The purpose of the springs is to aid the valve to open and shut to keep the airmass of the mixture, compression, power and exhaust strokes in the correct chamber during the combustion cycle. For example if the intake valve bounces open during the exhaust stroke, then the intake mixture backfires into the carb or intake system with a very muffled metallic sound. The result is a power loss. An exhaust valve open during the compression stroke results in a power loss. The mixture will probably ignite, but burn as it exits through the exhaust system. You do have a digital, multi-point engine analyzer in your Cub, right? :)

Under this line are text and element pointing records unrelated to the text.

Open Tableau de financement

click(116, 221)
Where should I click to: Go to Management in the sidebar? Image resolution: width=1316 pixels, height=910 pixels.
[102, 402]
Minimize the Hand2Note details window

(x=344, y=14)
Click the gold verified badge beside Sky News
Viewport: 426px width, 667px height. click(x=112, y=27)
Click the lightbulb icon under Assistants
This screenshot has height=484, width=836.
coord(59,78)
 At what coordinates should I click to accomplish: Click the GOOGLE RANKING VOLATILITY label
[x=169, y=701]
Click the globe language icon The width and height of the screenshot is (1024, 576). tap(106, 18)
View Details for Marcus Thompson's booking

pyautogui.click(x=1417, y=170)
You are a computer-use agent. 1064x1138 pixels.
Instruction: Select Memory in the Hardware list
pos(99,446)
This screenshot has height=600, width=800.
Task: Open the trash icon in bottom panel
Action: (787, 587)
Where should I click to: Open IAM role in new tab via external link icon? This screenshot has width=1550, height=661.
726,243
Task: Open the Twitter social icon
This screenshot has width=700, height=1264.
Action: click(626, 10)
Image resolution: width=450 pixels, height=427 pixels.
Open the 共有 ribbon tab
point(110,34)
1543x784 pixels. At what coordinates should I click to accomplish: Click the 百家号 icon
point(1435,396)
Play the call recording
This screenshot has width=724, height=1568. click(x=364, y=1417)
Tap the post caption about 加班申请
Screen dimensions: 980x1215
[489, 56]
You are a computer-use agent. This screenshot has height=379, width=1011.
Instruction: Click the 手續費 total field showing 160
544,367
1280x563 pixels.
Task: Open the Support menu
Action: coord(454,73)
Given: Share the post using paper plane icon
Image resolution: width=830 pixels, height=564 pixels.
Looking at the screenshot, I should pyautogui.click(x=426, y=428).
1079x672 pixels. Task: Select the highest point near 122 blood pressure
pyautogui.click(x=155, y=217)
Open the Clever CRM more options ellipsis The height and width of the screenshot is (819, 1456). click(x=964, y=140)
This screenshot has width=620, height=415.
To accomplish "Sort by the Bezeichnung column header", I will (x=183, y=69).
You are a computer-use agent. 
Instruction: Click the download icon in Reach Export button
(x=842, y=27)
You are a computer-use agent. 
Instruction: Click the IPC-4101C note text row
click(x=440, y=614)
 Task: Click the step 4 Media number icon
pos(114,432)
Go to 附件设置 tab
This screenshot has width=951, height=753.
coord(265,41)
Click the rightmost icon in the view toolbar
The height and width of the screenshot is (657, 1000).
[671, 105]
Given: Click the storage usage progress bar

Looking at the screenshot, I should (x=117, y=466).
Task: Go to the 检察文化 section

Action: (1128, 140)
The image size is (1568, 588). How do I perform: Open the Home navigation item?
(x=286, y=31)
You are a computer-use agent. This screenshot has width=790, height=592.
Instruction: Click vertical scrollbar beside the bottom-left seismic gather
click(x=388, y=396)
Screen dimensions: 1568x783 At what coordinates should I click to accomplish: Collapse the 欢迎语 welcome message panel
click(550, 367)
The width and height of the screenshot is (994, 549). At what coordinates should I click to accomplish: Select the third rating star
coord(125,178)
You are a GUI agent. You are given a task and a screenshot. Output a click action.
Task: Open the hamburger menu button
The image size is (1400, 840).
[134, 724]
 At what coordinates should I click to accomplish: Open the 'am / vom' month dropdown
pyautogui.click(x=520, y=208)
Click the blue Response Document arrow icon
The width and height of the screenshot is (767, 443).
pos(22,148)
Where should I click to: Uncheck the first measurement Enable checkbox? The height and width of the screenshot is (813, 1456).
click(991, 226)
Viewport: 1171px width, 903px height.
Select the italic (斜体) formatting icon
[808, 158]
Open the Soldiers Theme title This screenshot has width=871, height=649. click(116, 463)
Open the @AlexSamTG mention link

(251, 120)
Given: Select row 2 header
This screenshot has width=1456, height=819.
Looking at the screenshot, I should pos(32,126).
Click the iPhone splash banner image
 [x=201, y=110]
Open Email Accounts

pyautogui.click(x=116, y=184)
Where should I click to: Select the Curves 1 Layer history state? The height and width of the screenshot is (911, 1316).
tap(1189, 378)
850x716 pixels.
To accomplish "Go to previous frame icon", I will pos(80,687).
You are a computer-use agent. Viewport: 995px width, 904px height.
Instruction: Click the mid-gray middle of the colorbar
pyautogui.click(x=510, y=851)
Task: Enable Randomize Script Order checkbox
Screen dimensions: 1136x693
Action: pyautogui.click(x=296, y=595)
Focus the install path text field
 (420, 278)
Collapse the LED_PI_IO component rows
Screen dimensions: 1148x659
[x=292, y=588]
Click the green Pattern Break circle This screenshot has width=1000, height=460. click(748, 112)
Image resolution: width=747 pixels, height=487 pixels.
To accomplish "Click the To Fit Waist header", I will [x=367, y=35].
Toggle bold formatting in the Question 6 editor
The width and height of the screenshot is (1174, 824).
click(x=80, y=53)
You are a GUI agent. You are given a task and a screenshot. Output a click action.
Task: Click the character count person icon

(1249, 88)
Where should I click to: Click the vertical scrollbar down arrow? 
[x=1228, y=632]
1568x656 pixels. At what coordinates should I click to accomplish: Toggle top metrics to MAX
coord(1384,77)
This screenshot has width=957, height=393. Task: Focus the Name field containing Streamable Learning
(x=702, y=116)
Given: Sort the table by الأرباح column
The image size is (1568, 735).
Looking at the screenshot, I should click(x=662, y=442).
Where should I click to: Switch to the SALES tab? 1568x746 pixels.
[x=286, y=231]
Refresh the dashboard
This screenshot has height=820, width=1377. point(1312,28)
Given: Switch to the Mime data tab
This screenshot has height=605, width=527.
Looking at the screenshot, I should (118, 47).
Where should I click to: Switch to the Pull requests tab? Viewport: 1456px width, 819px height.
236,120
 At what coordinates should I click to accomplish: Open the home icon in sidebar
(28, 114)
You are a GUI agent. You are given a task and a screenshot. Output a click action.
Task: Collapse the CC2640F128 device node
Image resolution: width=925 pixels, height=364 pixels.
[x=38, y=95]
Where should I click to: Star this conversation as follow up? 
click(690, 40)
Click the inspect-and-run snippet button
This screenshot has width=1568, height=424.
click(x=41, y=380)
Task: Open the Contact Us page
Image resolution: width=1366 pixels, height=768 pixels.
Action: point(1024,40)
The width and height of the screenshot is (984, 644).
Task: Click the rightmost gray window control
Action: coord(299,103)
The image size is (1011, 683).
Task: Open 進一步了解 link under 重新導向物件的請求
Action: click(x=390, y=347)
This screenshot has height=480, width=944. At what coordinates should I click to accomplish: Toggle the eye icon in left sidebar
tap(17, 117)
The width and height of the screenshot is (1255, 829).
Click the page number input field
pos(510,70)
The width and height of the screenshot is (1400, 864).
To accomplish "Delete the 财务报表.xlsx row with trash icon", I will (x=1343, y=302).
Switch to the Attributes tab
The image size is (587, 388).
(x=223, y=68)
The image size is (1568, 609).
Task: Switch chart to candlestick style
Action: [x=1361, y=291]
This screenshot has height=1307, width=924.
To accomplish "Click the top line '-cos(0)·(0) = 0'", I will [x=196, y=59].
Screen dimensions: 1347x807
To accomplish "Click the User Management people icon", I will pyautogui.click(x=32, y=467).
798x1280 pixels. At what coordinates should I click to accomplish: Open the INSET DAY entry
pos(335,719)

At rpms above 3000, floating valves and weak springs can be an issue. At 2000 rpm, I'm willing to wager that they are not. If the springs were floating, your engine would be backfiring and making all sorts of noises. Been there when valves floated in my Cassutt O-200 engine one day at 3600 rpm backfiring like a Thompson submachine gun into the intake. Hooo-weeee! The effect of floating valves is not subtle- all of the connecting hoses were blown off of the intake. Another feature with floating valves to consider is that the condition should change with rpm, Reduce rpm and the effect should lessen or disappear.
You mention that the engine has 50 hours- how many calendar years or months ago were the 50 hours accrued? If the engine sat around for a few years, the hydraulic lifters may be gummed up. If the lifters are not pumping up, then engine performance will suffer. Once again, kind of a long shot. The hydraulic lifters can't be serviced without removing the cylinders.
One final comment: you mention that the engine came from a homebuilt. Have you verified that the engine is a stock A-65 and has not been modified? This is a real problem with salvaging engines from homebuilt, especially if the engine is acquired from an estate sale where the wife or relatives may not have a solid history on the engine. We have a lot of latitude in the Experimental world, but there is a reason that the FAA requires that the engine dataplate be removed from the engine when it is modified from a Type Certificated condition.
Let me know how it goes to see if my troubleshooting advice actually works! I'm thinking that the tach, mag timing, or the prop pitch is the culprit.